*** Provided data Section Begins ***

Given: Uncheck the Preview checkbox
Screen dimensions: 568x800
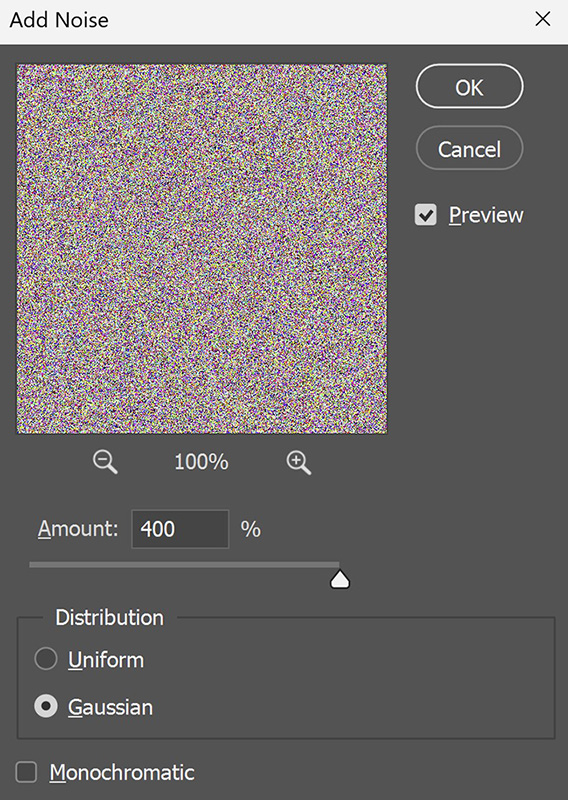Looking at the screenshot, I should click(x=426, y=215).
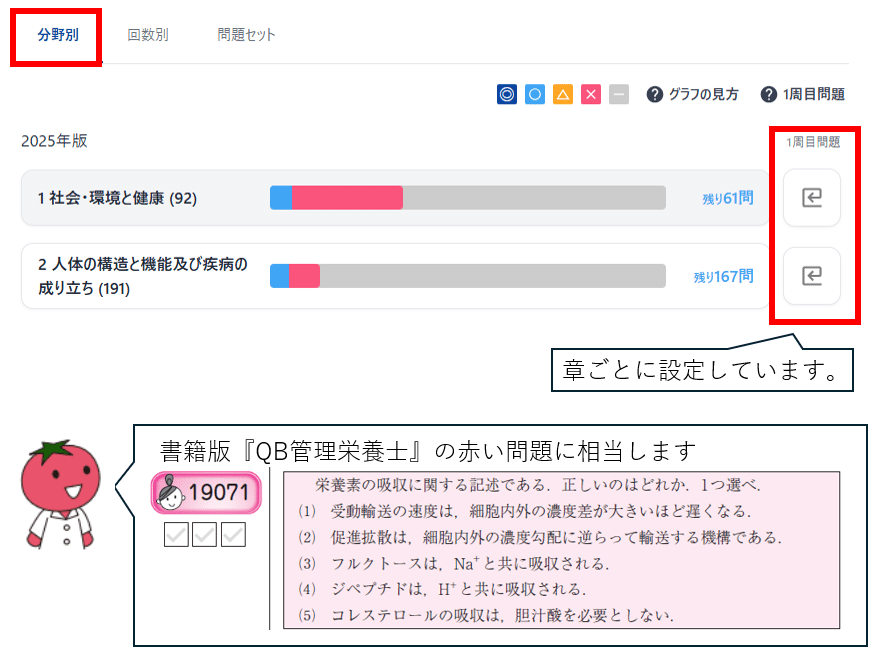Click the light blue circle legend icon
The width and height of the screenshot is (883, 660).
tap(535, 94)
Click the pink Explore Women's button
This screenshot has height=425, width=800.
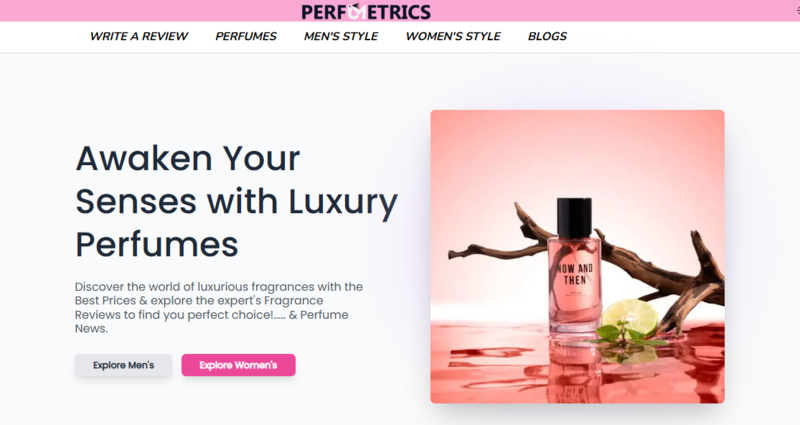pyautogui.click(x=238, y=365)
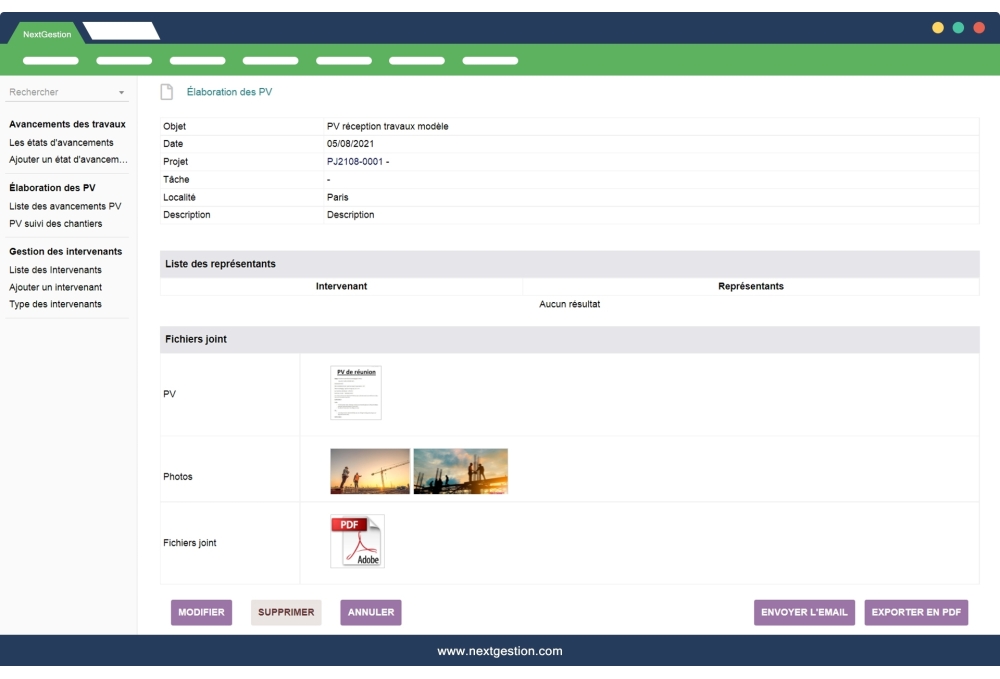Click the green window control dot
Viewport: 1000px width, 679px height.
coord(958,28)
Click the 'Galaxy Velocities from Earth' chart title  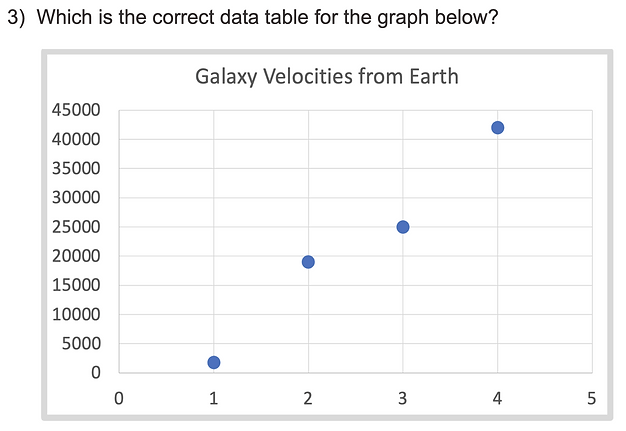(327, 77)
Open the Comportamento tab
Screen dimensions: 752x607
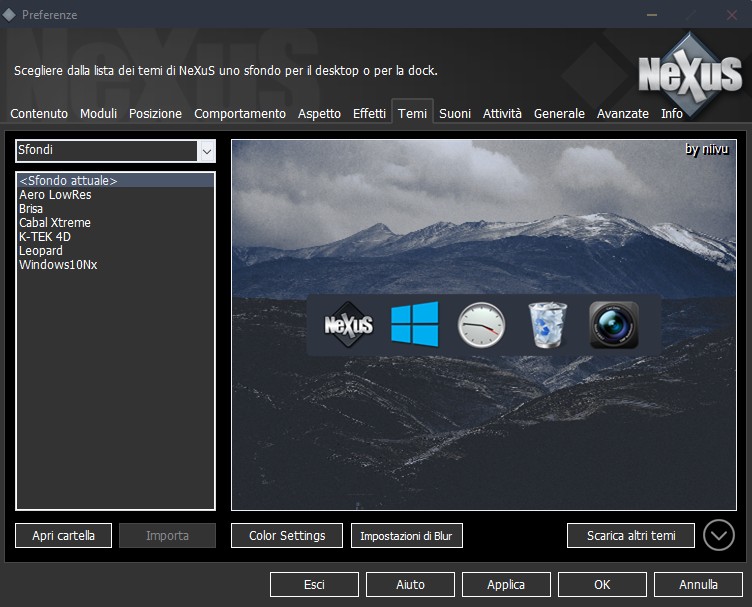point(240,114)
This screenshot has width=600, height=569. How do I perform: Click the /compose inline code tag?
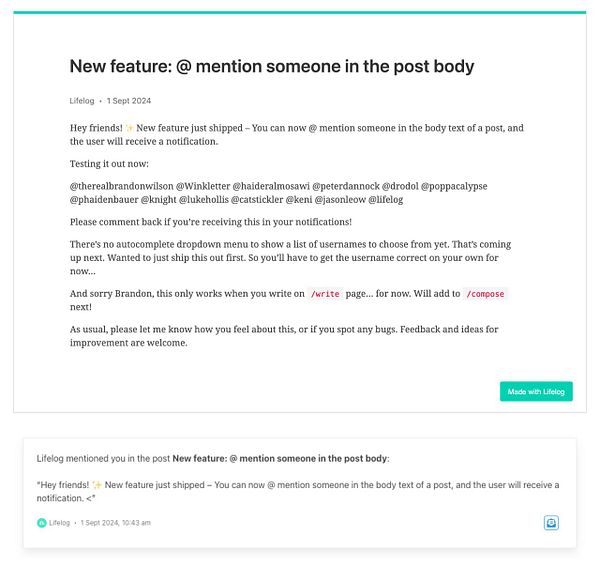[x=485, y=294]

*** Provided data Section Ends ***

**Work instruction:** In the copy, include exactly the lines from the one with "This screenshot has width=600, height=569." through the final line of the data, both ends included, and no pictures.

**Answer section:**
This screenshot has width=600, height=569. How do I perform: Click the /compose inline code tag?
[x=485, y=294]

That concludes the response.